The Marine Accident Investigation Branch (MAIB) conducted a thorough investigation into the failed components, uncovering serious defects and safety concerns. The failure mechanism of the chain was identified in two stages: one shank fractured in a brittle manner while the other yielded ductilely. Significantly, the failed link had hardness levels above recognized limits for marine applications, increasing its risk of sudden failure. Despite adhering to original specifications, the chain showed reduced ductility due to wear and deformation, particularly at points of critical stress.

The investigation also revealed severe wear on the derrick head components, with substantial damage to the static pin and cheek plates. Issues such as a seized rotating collar led to misalignment of loads, further exacerbating wear and impairing the functionality of the assembly.

Inspection and Maintenance Deficiencies

Although components had been replaced in 2022, by 2023, they exhibited wear that was “well beyond acceptable limits.” The inspections conducted by the skipper failed to provide clear criteria for assessing wear, and responsibilities appeared to be informally passed to less knowledgeable crew members. The MAIB noted a history of similar failures within the same fleet, indicating a systemic issue.

Safety Management System Failings

The MAIB identified several flaws in the Safety Management System (SMS). Despite protocols prohibiting crew from working beneath suspended loads, the vessel’s design made compliance impractical. In addition, issues like non-compliant personal protective equipment (PPE) usage suggested deficiencies in safety enforcement.

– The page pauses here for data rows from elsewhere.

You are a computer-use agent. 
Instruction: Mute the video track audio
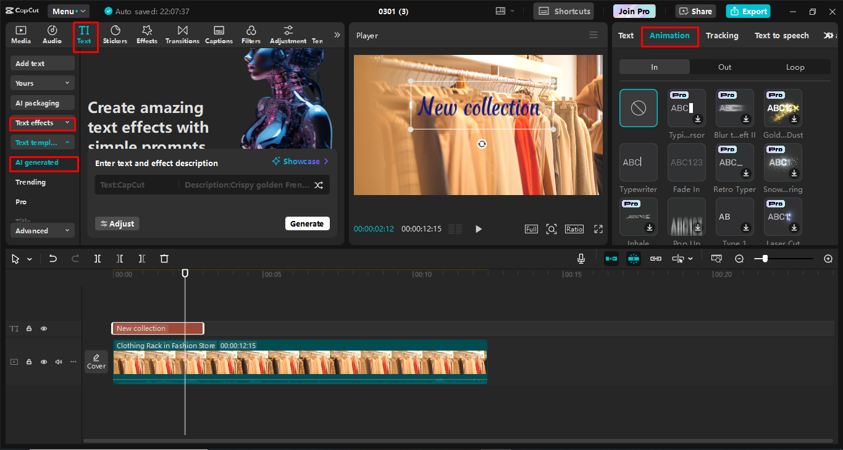[x=59, y=362]
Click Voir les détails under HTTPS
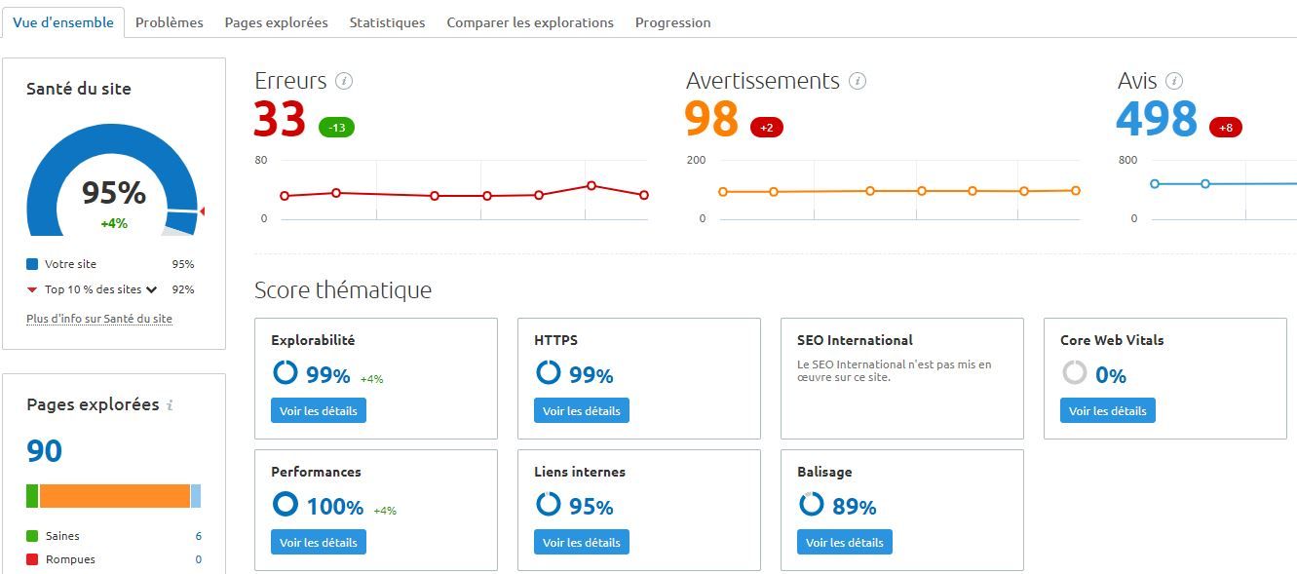 click(x=582, y=410)
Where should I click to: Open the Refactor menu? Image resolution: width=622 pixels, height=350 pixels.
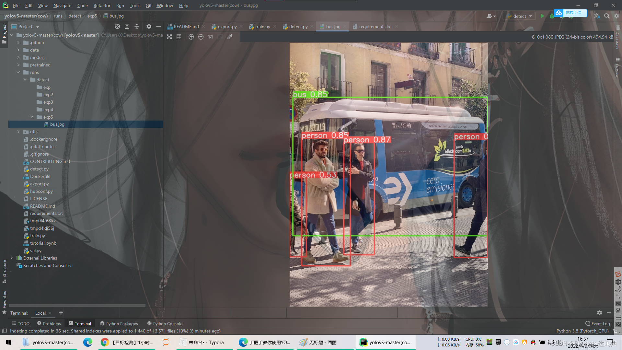point(102,6)
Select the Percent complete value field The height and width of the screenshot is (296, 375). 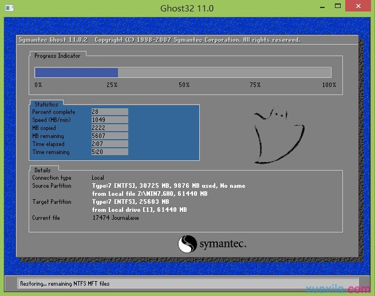109,112
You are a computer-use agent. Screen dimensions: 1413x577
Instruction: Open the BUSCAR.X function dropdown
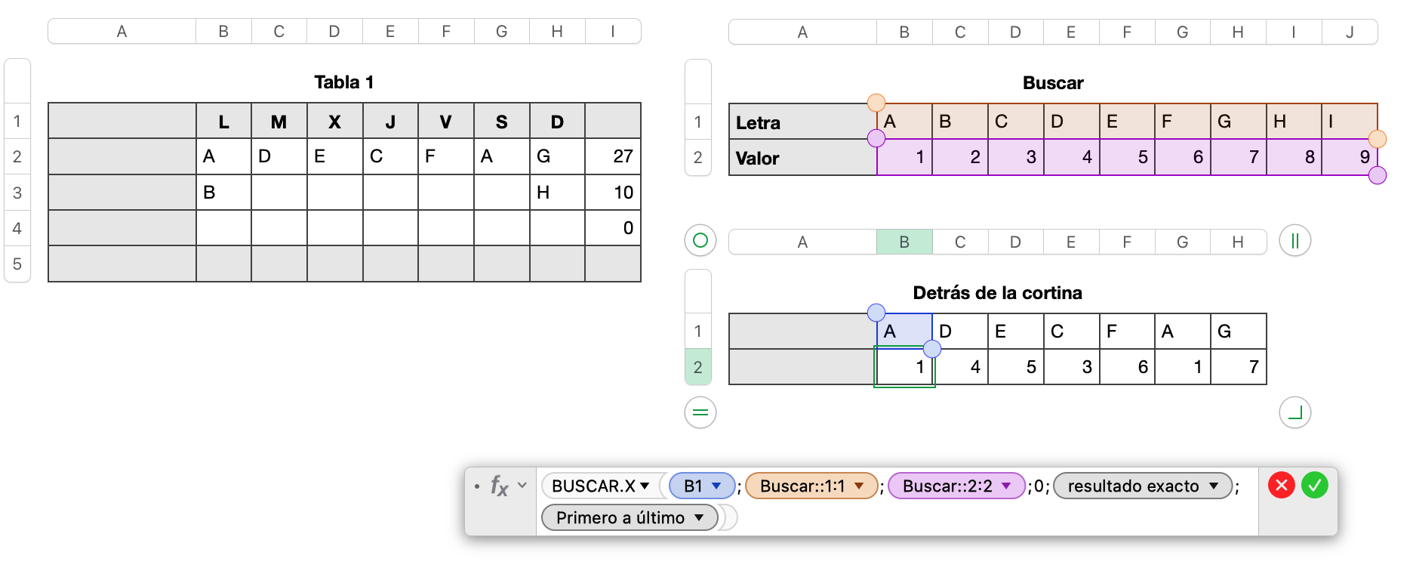(645, 486)
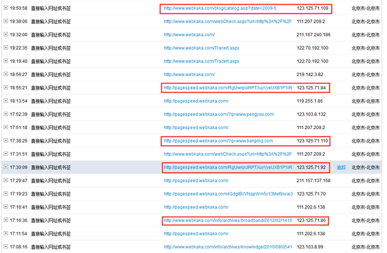Open the webkaka.com homepage link at 19:32:00
The width and height of the screenshot is (387, 253).
point(189,35)
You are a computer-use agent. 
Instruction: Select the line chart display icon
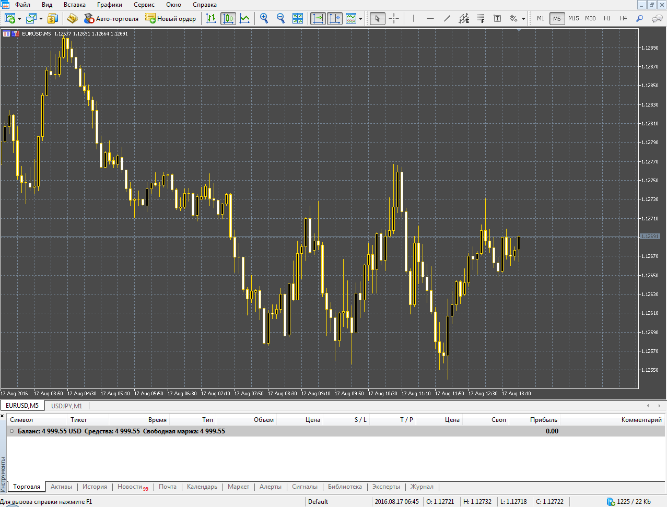tap(244, 18)

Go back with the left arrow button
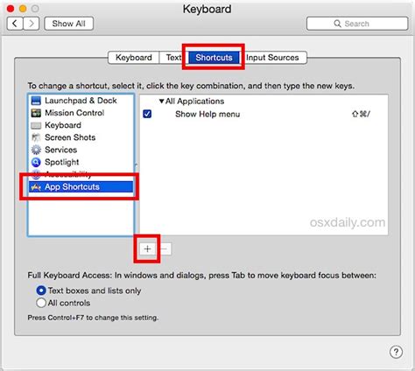pyautogui.click(x=15, y=24)
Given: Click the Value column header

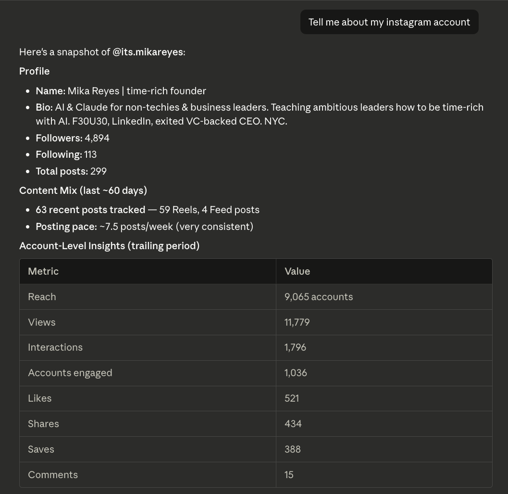Looking at the screenshot, I should coord(297,271).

Regulatory Oversight Issues

The MAIB pointed out that the Maritime and Coastguard Agency’s (MCA) oversight of lifting equipment on fishing vessels lacked thoroughness. Annual surveys were overly reliant on shipboard inspection records, and surveyors were inadequately trained to identify lifting gear defects.

MAIB Report Conclusions

The investigation led to the identification of seven key safety issues, including the dangers of crew working under suspended loads and the failure to recognize risks associated with chain-over-pin arrangements. Other concerns included excessive loading, wear-induced stress concentrations, and ineffective inspections.

Actions Taken Following the Fatality

In response, Macduff Shellfish initiated a series of corrective measures, including replacing outdated configurations, instituting regular inspections, enforcing no crew beneath suspended loads during winch operations, and mandating formal training for personnel. The MCA has also undertaken inspections of similar vessels to address widespread deficiencies identified in safety procedures.

Recommendations Issued by MAIB

In its safety bulletin, the MAIB urged vessel operators to inspect quick-release arrangements and update equipment and operations to safeguard crew members. This emphasis on preventive measures highlights the importance of proactive safety protocols to avert similar incidents in the future.